[Data items]
==================================================

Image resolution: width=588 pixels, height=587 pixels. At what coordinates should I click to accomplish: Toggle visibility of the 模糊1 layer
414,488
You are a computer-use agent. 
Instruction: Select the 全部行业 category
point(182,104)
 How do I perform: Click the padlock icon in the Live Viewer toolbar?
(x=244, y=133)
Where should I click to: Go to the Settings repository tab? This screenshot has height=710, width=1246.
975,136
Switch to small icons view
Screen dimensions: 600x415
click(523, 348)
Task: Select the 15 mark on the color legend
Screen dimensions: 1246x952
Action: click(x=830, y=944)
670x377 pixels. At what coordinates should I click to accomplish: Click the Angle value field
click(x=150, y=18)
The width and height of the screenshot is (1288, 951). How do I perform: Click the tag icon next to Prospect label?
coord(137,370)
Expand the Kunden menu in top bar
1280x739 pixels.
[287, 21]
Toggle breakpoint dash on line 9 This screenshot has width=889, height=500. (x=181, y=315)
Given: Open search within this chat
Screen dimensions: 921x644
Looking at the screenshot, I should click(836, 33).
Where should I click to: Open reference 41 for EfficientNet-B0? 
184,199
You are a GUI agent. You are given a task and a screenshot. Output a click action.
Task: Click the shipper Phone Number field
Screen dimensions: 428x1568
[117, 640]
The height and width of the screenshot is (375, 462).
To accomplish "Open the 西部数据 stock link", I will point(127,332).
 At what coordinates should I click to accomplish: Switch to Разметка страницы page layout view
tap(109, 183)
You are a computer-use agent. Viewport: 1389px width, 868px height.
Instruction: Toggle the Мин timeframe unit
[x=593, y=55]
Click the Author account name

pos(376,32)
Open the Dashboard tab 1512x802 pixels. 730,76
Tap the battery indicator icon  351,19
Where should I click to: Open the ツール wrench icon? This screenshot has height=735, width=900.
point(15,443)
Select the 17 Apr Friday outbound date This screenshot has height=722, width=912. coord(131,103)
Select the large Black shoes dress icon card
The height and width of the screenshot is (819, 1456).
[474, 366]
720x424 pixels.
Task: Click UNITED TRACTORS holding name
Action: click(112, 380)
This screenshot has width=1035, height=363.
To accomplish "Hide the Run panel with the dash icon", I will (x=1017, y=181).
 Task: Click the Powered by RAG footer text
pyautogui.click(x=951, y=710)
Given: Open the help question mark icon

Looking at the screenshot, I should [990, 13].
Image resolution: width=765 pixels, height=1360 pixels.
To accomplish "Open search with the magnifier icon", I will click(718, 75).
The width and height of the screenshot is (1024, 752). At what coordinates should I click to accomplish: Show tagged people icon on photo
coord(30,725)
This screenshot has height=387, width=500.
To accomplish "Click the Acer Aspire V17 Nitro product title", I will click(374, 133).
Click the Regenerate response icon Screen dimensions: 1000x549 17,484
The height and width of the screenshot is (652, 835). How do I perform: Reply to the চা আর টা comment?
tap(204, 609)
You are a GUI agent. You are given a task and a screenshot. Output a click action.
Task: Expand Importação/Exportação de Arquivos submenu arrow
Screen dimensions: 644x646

==================================================

### Task item
Each line in the data that holds the string "search" must be returned.

### Answer for the task
Given: Open search within this chat
To accomplish "Open search with the magnifier icon", I will click(718, 75).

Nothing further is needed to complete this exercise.